This is a good sample question from GARP: first, it is not too easy and not too hard; this IMO is about typical of the exam’s difficulty and (ii) it does not favor formula memorization: the cited reference is de Servigny, but I do not think you will find the formula in the referenced reading. A formula is not needed, we can apply logic and yet another instance of a no-arbitrage idea - David
Question
Full E1.09. Suppose the rate on Company A’s one-year zero-coupon bond is 10.0% and the one-year T-bill rate is 8.0%. Assume the T-bill is riskless and the probability of default of Company A’s bond is 10%. What is the LGD of Company A’s bond?
a. 18.18%
b. 81.82%
c. 20.01%
d. 79.99%
[my adds next, let’s beat this up!]
9b. [hard] Assume instead we are given that the LGD of Company’s A’s bond is 75% (using Basel II LGD for junior debt under foundation IRB approach). Assuming the credit spread remains 2% (10% - 8%), what is the implied probability of default (PD)?
9c. The answer assumes annual compounding. If we instead assume continuous compounding (i.e., risky bond returns 10% continuous and T-bill returns 8% continuous), what is the implied loss given default (LGD)?. Notice that compounding matters; semi-annual compounding would give a slightly different result.
9d. [hard] As Saunders writes, “Collateral requirements are a method of controlling default risk; they act as a direct substitute for risk premiums in setting required loan rates.” Let collateral (recovery) = 1 - Loss given default (LGD) and solve for the credit spread as a function of the probability of default (PD) and the recovery (c).

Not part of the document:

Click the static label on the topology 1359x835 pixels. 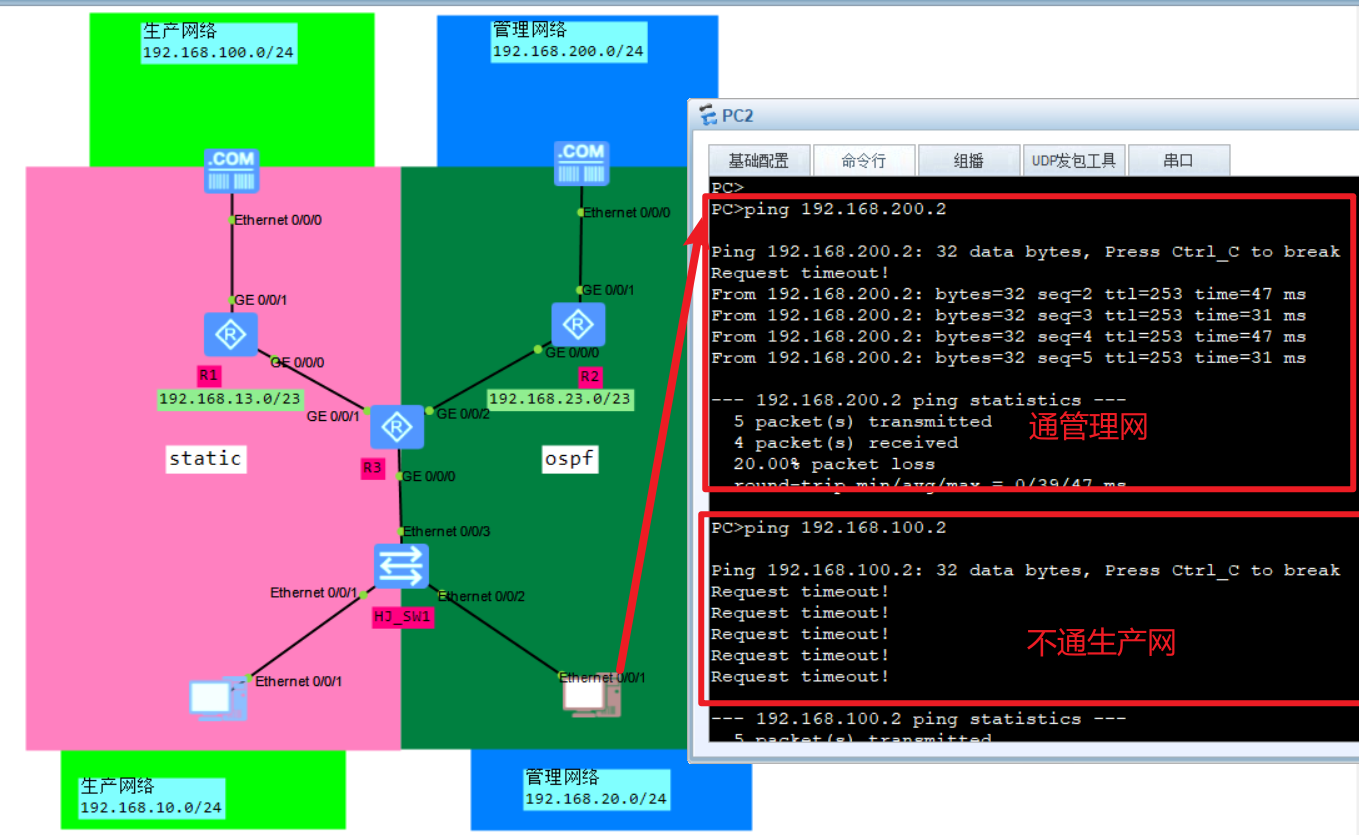tap(205, 459)
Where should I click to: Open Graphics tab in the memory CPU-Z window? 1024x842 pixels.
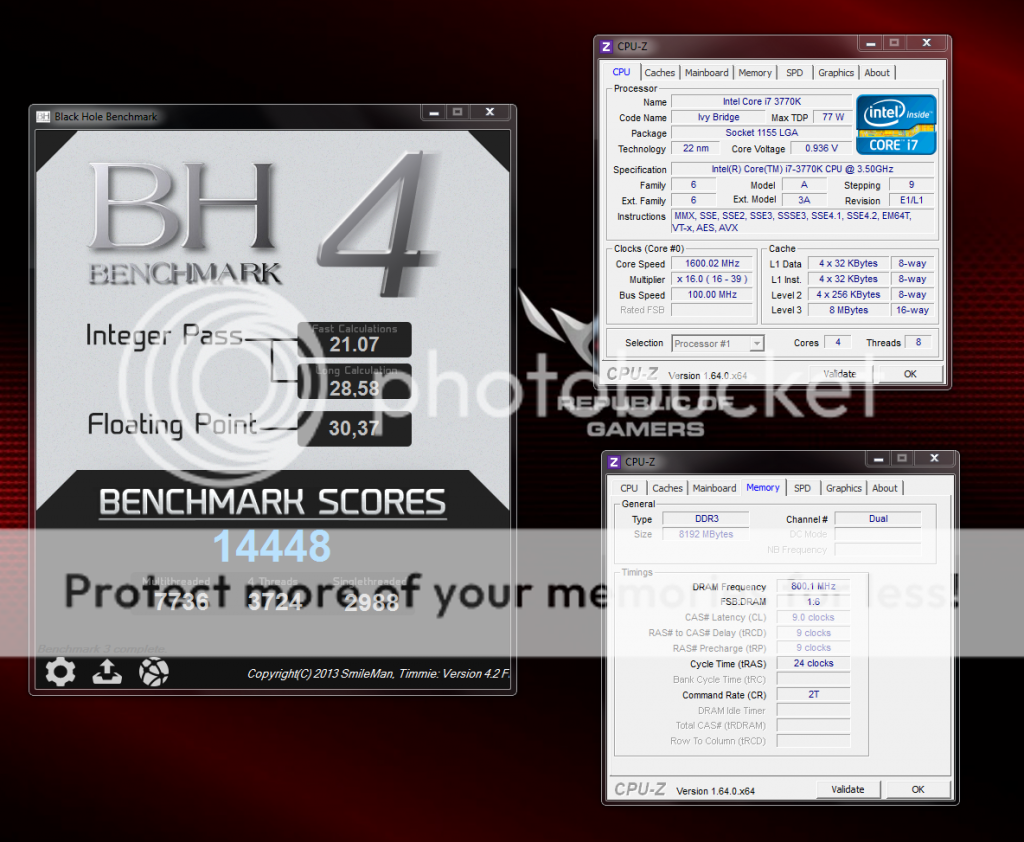[x=843, y=488]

9e. Which continuous probability distribution—that is reviewed in the assigned Rachev (Fat-tailed and Skewed Asset Return Distributions)—are we most likely to find in use to characterize the loss given default (LGD) or recovery function?
9f. How are recovery rates (1-LGD) estimated?
9g. What are the most important determinants of recovery/LGD?
Answers:
9a.
An investor should be indifferent between:
(i) invest in riskless T-bill, or
(ii) invest in risky bond
Such that, if k = risky return and i = riskless return (using Saunders’ notation)
1+i = (probability of repayment * return if repayment) + (probability of default * return if default); i.e., weighted average return
1+i = [(1-PD) * (1+k)] + [PD*(1+k)*(1-LGD)]; i.e., we recover 1-LGD
solve for LGD:
1+i = [(1-PD) * (1+k)] + [PD*(1+k)*(1-LGD)]
PD*(1+k)*(1-LGD) = (1+i) - [(1-PD) * (1+k)]
(1-LGD) = (1+i) - [(1-PD) * (1+k)] / (PD*(1+k))
LGD = 1- [(1+i) - [(1-PD) * (1+k)] / (PD*(1+k))]
and here:
LGD = 1- [(1+8%) - [(1-10%) * (1+10%)] / 10%*(1+10%)] = 18.18%
9b. [hard] Assume instead we are given that the LGD of Company’s A’s bond is 75% (using Basel II LGD for junior debt under foundation IRB approach). Assuming the credit spread remains 2% (10% - 8%), what is the implied probability of default (PD)?
Instead solve for PD:
1+i = [(1-PD) * (1+k)] + [PD*(1+k)*(1-LGD)]
I get PD = 2.42%
9c. The answer assumes annual compounding. If we instead assume continuous compounding (i.e., risky bond returns 10% continuous and T-bill returns 8% continuous), what is the implied loss given default (LGD)?. Notice that compounding matters; semi-annual compounding would give a slightly different result.
The no-arbitage indifference is now:
EXP(i) = (1-PD)*EXP[k] + PD*EXP[k]*(1-LGD)
solving for PD, I get 19.8%
9d. [hard] As Saunders writes, “Collateral requirements are a method of controlling default risk; they act as a direct substitute for risk premiums in setting required loan rates.” Let collateral (recovery) = 1 - Loss given default (LGD) and solve for the credit spread as a function of the probability of default (PD) and the recovery (c).
1+i = [(1-PD) * (1+k)] + [PD*(1+k)*(1-LGD)]—>
1+i = (1+k)*[(1-PD) + [PD*(1-LGD)]
...divide both sides by [(1-PD) + [PD*(1-LGD)]:
(1+i)/[(1-PD) + [PD*(1-LGD)] = (1+k)
...since we want the spread (k-i), subtract (1-i) from both sides:
(1+i)/[(1-PD) + [PD*(1-LGD)] - (1+ i) = (1+k) - (1+i), or
(1+k) - (1+i) = k-i = (1+i)/[(1-PD) + [PD*(1-LGD)] - (1+i)
note: Saunders gives an equivalent expression where p = prob of repayment = 1- PD and gamma = recovery = 1 - LGD
so that that above: (1+k) - (1+i) = k-i = (1+i)/[(1-PD) + [PD*(1-LGD)] - (1+i)
= k-i = (1+i)/[gamma + p - p*gamma] - (1+i); Saunder’s version
9e. Which continuous probability distribution—that is reviewed in the assigned Rachev (Fat-tailed and Skewed Asset Return Distributions)—are we most likely to find in use to characterize the loss given default (LGD) or recovery function?
Beta distribution (flexible)
9f. How are recovery rates (1-LGD) estimated?
Postdefault prices (if possible) or estimated recovery (e.g., PV of estimated cash flows)
9g. What are the most important determinants of recovery/LGD?
Seniority (arguably most important, but the others are not in any order)
Collateral
Macroeconomy & Business cycle (systemic risks)
Industry